After finding "You are a computer-use" in the material below, output its line and every line after it through the last, exactly, but not the pictures.

▽

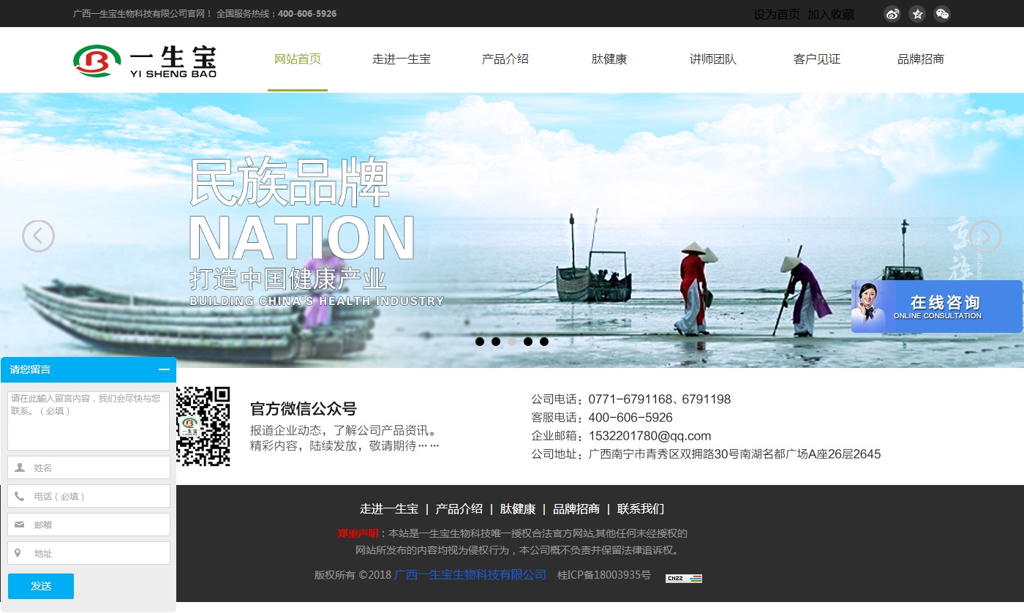The width and height of the screenshot is (1024, 613).
Task: Click the 联系我们 footer link
Action: click(640, 509)
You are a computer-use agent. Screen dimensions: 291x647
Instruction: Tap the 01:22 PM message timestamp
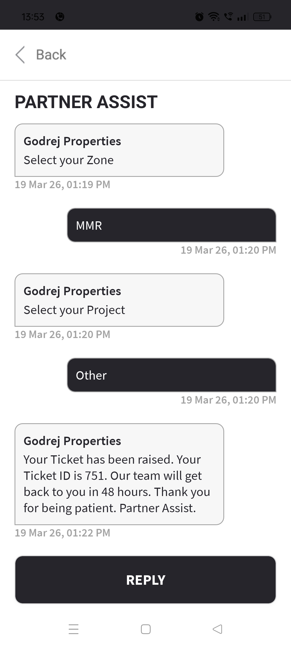tap(63, 533)
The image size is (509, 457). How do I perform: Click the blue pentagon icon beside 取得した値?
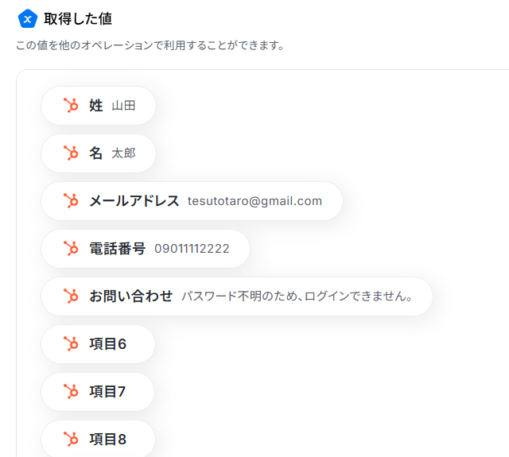click(28, 18)
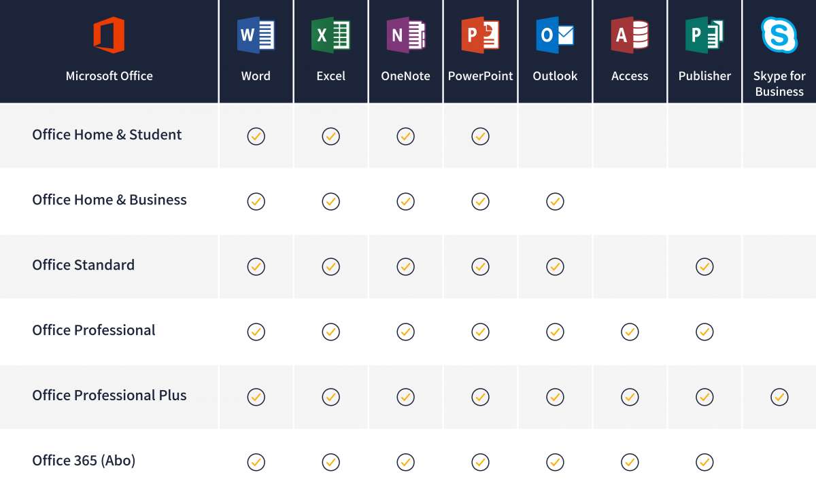Click the Skype for Business icon
The height and width of the screenshot is (494, 816).
pos(779,36)
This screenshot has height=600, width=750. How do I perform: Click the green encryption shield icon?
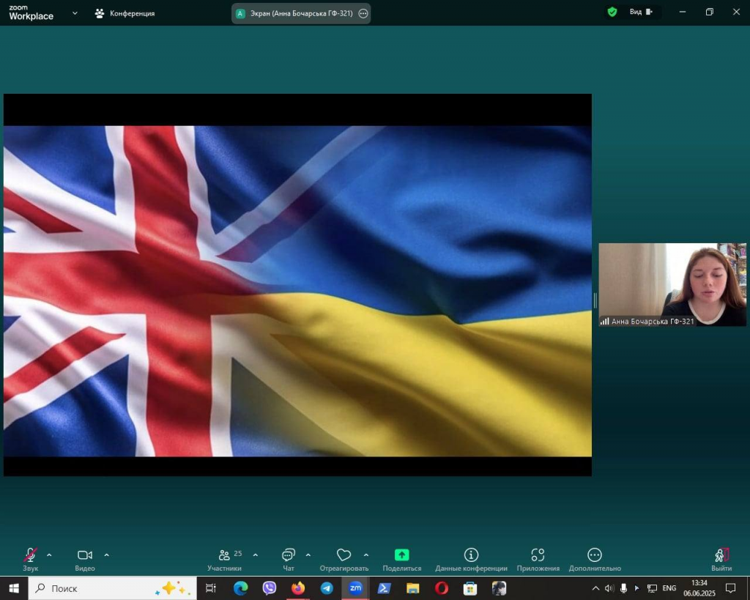pyautogui.click(x=612, y=12)

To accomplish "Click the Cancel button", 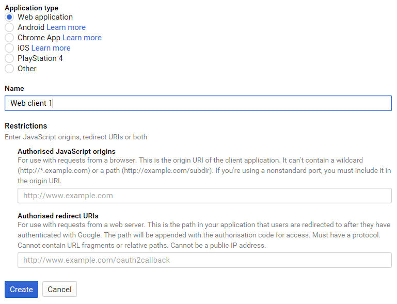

△

### Your response
You are a computer-use agent. Screen dimensions: 291x647
Instruction: Tap the 01:22 PM message timestamp
tap(63, 533)
The image size is (509, 457). How do I perform: Click the blue pentagon icon beside 取得した値?
click(28, 18)
Click the Skype for Business icon
The height and width of the screenshot is (494, 816).
pos(779,36)
This screenshot has height=600, width=750. How do I perform: Click the green encryption shield icon?
pyautogui.click(x=612, y=12)

To accomplish "Click the Cancel button", 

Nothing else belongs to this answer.